Half of the funds raised at the Rotary Field event will go the Feed the Funnel, a program that culminates in the April 1 Pack Shack event where volunteers hope to pack 28,000 meals for area residents who need food.
The other half will go to the Disaster Relief Food Ministry Inc., a 501(c)3 organization that operates a food pantry and ministry, and delivers food to those in emergency situations here and at disaster sites across the country.
Jimmy Willard, who founded the ministry with his wife Carol, volunteered at Pancake Days. As he helped in the Rotary Field facility kitchen, he shared that the night before, volunteers from Disaster Relief responded to an emergency request for food from a single mother of four who had nothing to eat or feed her children.

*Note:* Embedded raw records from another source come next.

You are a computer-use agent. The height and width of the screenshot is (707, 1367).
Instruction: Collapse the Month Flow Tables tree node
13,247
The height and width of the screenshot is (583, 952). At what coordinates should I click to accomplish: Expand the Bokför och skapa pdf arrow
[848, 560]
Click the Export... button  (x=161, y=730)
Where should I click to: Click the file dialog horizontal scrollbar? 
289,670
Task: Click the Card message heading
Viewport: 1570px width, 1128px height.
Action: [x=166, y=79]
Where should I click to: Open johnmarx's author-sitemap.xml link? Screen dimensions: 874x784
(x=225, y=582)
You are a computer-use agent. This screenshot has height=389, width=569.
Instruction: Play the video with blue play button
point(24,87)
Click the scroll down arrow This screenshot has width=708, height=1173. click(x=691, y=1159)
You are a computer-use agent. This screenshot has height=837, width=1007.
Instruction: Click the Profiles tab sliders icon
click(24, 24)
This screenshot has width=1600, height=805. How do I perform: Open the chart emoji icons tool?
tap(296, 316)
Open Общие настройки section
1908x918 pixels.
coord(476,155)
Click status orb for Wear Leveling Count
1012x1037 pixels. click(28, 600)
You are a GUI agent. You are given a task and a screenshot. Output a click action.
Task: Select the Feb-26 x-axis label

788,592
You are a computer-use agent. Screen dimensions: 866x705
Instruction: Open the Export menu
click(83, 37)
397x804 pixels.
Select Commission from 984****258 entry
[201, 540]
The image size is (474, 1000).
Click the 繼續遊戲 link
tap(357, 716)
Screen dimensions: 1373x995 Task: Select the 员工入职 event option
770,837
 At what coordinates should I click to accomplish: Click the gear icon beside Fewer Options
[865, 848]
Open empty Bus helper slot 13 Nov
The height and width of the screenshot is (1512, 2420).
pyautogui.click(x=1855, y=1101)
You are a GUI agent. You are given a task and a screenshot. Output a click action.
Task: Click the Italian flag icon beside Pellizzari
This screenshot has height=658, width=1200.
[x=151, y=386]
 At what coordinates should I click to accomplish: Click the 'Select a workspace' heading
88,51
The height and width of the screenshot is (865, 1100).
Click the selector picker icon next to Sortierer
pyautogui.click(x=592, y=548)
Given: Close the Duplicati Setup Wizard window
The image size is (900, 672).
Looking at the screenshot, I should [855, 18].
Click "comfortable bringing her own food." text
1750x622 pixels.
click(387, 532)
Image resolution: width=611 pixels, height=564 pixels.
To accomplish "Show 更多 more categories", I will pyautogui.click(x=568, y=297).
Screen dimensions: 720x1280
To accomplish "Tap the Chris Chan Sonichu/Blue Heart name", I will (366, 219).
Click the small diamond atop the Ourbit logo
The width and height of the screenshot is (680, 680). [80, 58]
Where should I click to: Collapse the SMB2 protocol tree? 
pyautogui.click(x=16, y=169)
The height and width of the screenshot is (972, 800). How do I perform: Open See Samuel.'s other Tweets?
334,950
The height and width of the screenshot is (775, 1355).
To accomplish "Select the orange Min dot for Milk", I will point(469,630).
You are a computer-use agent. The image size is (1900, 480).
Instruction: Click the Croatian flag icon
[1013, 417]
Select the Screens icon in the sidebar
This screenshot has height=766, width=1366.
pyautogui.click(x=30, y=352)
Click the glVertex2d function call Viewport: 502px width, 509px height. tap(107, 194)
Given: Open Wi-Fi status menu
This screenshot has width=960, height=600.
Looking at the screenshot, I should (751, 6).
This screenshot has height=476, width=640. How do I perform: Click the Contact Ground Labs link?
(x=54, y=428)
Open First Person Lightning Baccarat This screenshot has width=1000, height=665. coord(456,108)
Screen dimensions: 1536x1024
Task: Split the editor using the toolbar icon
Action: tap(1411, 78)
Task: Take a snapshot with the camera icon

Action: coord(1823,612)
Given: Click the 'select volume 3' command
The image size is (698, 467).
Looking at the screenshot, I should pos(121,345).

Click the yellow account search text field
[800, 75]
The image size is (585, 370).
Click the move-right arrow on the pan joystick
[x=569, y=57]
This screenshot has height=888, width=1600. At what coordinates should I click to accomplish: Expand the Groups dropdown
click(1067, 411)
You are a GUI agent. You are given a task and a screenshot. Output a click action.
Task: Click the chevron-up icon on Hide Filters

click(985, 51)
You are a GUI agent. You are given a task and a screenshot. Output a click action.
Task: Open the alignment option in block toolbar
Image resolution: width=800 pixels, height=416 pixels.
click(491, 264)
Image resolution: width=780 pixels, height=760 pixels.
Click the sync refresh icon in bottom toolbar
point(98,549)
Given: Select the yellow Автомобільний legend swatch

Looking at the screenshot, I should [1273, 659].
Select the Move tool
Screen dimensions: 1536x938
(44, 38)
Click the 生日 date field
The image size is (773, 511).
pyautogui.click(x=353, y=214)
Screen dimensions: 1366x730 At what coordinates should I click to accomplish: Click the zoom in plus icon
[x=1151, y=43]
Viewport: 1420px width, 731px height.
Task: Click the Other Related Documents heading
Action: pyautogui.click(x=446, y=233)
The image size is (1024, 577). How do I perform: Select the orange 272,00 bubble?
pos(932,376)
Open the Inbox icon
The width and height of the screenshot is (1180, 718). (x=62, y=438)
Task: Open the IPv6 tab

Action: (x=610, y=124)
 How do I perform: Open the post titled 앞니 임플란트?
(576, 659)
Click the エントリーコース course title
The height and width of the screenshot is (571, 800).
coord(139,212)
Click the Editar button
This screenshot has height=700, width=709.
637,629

Statistically speaking, Willard continued, approximately 3,500 adults and one in three children meet the criteria for being at risk for hunger here in Patrick County. In 2016, the Map the Meal Gap study released by Feeding America estimated the nationwide rate of people struggling with hunger at one in seven.
Additional volunteers were on-hand Friday to collect meal payments, clean trays, serve food and cook – including several school-aged helpers from Bassett and the Fairystone area. By 1 p.m., the pancake chefs had gone through 10 lbs. of batter.
Honduras Coffee donated the coffee; Clark Gas & Oil donated gas for the grills; the Patrick County Shooting Education Team donated use of the grills, coolers and cooking trailer; and the youth group of Stuart United Methodist Church purchased the sausage and bacon.
A private donor contributed the remaining ingredients, said event organizer and SUMC youth group leader Jane Cardwell. Also, she said, having a volunteer who delivered pancake meals was a huge help in driving the fund-raising effort.
The SUMC youth group will continue raising the $7,000 needed for Feed the Funnel and for a church mission trip to plant trees in Gatlinburg, Tenn., with a church breakfast available the first Sunday of each month starting February 5. The pancake breakfast is $7 a plate and served from 11:30 a.m. to 2 p.m., for dine-in or carry-out.
Feed the Funnel and Disaster Relief Food Ministry are two of many organizations that help feed Patrick County’s residents in need. Please see the accompanying list for area food pantries and free meals.
Van Rowe, founder of the Patrick County Soup Kitchen, said the weekend weather pushed Tuesday’s delivery to Thursday, but soup will still go out the 30-40 families signed up to receive soup this week.
Rowe encouraged all local churches to contact him at (276) 694-2709 if they have congregation members who could benefit from soup. He said he’s not able to take on additional deliveries, but has plenty of soup to share for churches that can send drivers to pick it up.
Also, the Patrick County Food Bank is looking for volunteers to help pack boxes every second Wednesday of the month and unload deliveries every second Monday of the month.